Kindling the Fire at Home & in the Community

Archive for September, 2012

J is for Jumping the Broom

What is “jumping the broom”? What is the purpose?

To most Pagans, when you hear about “jumping the broom”, that means someone is getting or has gotten married. Jumping the broom is an act carried out after the completion of a wedding or handfasting ceremony. It is a time-honored tradition that signifies leaving the single life and crossing over the threshold into a new life together as a couple. The broom itself is symbolic, as it represents the ability to sweep away the old life and any negativity. In addition, jumping the broom is believed by many to bring fertility to the couple and as you “jump into a new life” you are leaving the old one behind ready to take on the world as a team.

The origin of the tradition is unknown, but many people have associated it with many cultures including: Roman, Celtic, Welsh and European Gypsy cultures as well as West African cultures. They have all practiced this custom in their own ways. Many of these people did so in secrecy either because they could not afford traditional weddings or because they were forbidden.

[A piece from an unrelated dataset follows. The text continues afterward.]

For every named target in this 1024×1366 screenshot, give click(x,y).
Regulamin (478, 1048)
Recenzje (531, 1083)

During the time of slavery in the American south, many African slaves performed “broom-jumping weddings” in secrecy because they were not allowed to legally marry one another. Once African-Americans were legally allowed to marry, the tradition of broom-jumping pretty much disappeared because it was no longer needed. However, there has been a resurgence in its popularity, due in no small part to the miniseries Roots.  Due to this, many modern-day African-Americans choose to honor this tradition.

It’s no wonder that many gay & lesbian couples have chosen to take up this custom and make a place for it in their wedding ceremonies. After all, in many places, they too aren’t afforded the right to marry whom they love.

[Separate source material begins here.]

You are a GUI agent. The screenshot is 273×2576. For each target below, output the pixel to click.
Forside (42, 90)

You could say this tradition is indeed cross-cultural. Interestingly enough, the implications of the act of “jumping the broom” mean relatively the same thing to all people who decide to incorporate it into their wedding ceremony, regardless of cultural identity. I think more than a religious symbol though, to those people who started this tradition, it was a cultural custom. One rooted in superstition and mystery. Who wouldn’t want to make sure they put forth every effort to ensure a successful marriage?

This is just one of many wedding customs that Pagan couples may choose to incorporate to make their ceremony more meaningful for them. Similar to lighting a unity candle or binding their hands together with cords, what it comes down to is a symbol of unity and togetherness. It’s one that I happen to really like and hope to incorporate into my ceremony should I ever get married again. Whatever your cultural identity, you might consider adding this tradition to your handfasting or wedding, as the symbolism is universal and can add a little bit of fun to the ceremony!